This study contributes to the theory of amplitude vacillation for finite amplitude baroclinic waves in a two-layer, quasi-geostrophic, zonal flow as worked out by Pedlosky. In a recent paper the author has shown that Pedlosky omitted a certain side-wall boundary condition on the mean zonal flow. The neglect of this boundary condition results in an unspecified energy source at the side-wall boundaries and the physical problem is incorrectly posed.
In this paper, Pedlosky's analysis is repeated but with the side-wall boundary condition included. It is shown that the side-wall energy source is negligible only when the zonal wavenumber of the disturbance is large compared with the meridional wavenumber, and not otherwise. Moreover, the energy conversions to and from mean zonal kinetic energy corresponding to Pedlosky's calculations and those given here have essential differences, although for fixed meridional wavenumber, these differences become less pronounced as the zonal wavenumber increases.
It is also shown that, when the side-wall condition is included, the mean flow distortion associated with the wave is different in structure to that which occurs when the condition is omitted.
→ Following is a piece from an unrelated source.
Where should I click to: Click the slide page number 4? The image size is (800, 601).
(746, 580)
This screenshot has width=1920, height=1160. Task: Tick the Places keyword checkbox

However, as the total disturbance wavenumber a increases, the influence of the side wall on the mean flow structure is confined to a boundary layer of width comparable with the internal deformation radius 2½a−1.
Even when the deformation radius is comparable with the channel width, the conclusions of Pedlosky (1972) concerning the existence of stable periodic solutions are correct, providing viscous effects are vanishingly small, and the criteria for stability of the steady solutions obtained herein are not significantly different from those given by Pedlosky. In this viscous regime, we have also studied the evolution to limit-cycle solutions.
Evolution in the case where viscous effects are small on the time scale for the initial growth of an incipient wave, but not vanishingly small, will be discussed in a subsequent paper.